• **CONSIGNE**
Poursuivez l'article sur le rapprochement entre Anthropic et l'administration Trump à partir de sa dernière phrase.

• **EXTRAIT CITÉ**
La relation entre Anthropic et l’administration Trump semble en voie de réchauffement

Malgré sa désignation récente comme source potentielle de risques pour la chaîne d’approvisionnement par le Pentagone, la société d’intelligence artificielle Anthropic continue d’entretenir des discussions avec des hauts responsables de l’administration Trump. Des signes laissent penser qu’une certaine détente est en cours, notamment avec des rapports indiquant que des figures clés telles que le secrétaire au Trésor Scott Bessent et le président de la Réserve fédérale Jerome Powell ont encouragé les principales banques à tester le modèle Mythos d’Anthropic. Jack Clark, co-fondateur de la société, a d’ailleurs confirmé qu’il s’agissait d’une “légère dispute commerciale” n’ayant pas d’impact sur la volonté d’Anthropic de présenter ses derniers modèles au gouvernement.

Vendredi dernier, Axios a rapporté que Bessent et Susie Wiles, la cheffe de cabinet de la Maison Blanche, ont rencontré le PDG d’Anthropic, Dario Amodei. La Maison blanche a qualifié cette rencontre d’“introductoire, productive et constructive”. Selon le communiqué, “nous avons discuté des opportunités de collaboration, ainsi que des approches et protocoles communs pour gérer les défis liés à la montée en puissance de cette technologie”.

De son côté, Anthropic a confirmé que son directeur général s’était entretenu avec des responsables de l’administration pour explorer des domaines de coopération sur des enjeux tels que la cybersécurité, la position dominante des États-Unis dans la course à l’IA, et la sécurité liée à l’intelligence artificielle. La société indique ainsi son désir de poursuivre ces échanges et d’approfondir ses relations avec le gouvernement américain.

• **ENREGISTREMENTS**

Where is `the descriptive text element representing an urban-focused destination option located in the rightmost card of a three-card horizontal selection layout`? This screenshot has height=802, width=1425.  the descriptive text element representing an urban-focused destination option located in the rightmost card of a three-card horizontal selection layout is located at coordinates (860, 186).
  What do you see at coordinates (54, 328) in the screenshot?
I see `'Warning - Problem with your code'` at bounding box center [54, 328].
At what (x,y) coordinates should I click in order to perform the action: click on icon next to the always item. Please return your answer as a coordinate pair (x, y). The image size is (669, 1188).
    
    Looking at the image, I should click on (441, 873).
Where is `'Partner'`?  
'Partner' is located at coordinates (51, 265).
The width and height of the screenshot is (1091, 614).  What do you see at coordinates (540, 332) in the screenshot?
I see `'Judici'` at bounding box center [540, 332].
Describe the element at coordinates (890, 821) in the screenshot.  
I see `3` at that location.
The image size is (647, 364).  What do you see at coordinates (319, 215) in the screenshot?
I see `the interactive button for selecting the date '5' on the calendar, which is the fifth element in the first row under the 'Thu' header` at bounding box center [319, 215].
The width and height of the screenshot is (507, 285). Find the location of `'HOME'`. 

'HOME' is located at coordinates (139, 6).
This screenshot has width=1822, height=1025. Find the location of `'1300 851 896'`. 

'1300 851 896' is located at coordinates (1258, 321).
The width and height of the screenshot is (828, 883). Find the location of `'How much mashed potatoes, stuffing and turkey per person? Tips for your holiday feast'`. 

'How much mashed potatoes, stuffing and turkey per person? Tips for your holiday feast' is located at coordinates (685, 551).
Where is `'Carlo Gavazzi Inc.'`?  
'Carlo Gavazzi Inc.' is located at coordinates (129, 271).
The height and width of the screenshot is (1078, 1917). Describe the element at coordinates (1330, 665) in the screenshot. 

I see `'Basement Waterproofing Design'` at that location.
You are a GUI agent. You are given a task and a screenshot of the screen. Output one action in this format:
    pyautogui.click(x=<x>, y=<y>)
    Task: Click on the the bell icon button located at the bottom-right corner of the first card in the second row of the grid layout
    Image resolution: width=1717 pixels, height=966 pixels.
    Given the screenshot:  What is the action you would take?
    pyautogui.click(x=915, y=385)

• **CORRIGÉ**
Le désaccord entre Anthropic et le Pentagone semble s’être concentré sur des négociations échouées concernant l’utilisation militaire de leurs modèles, avec Anthropic souhaitant préserver des garanties contre une utilisation autonome totale.

Ce différend a conduit le Pentagone à déclarer Anthropic comme une source de risque pour la chaîne d’approvisionnement, une désignation généralement réservée aux adversaires étrangers et susceptible de limiter fortement l’accès des agences gouvernementales à ses technologies. La société a lancé une action en justice pour contester cette classification. Toutefois, une source anonyme de l’administration a indiqué à Axios que, sauf le département de la Défense, “toutes les autres agences” souhaitent utiliser la technologie d’Anthropic, ce qui pourrait indiquer une volonté de rapprochement dans un futur proche.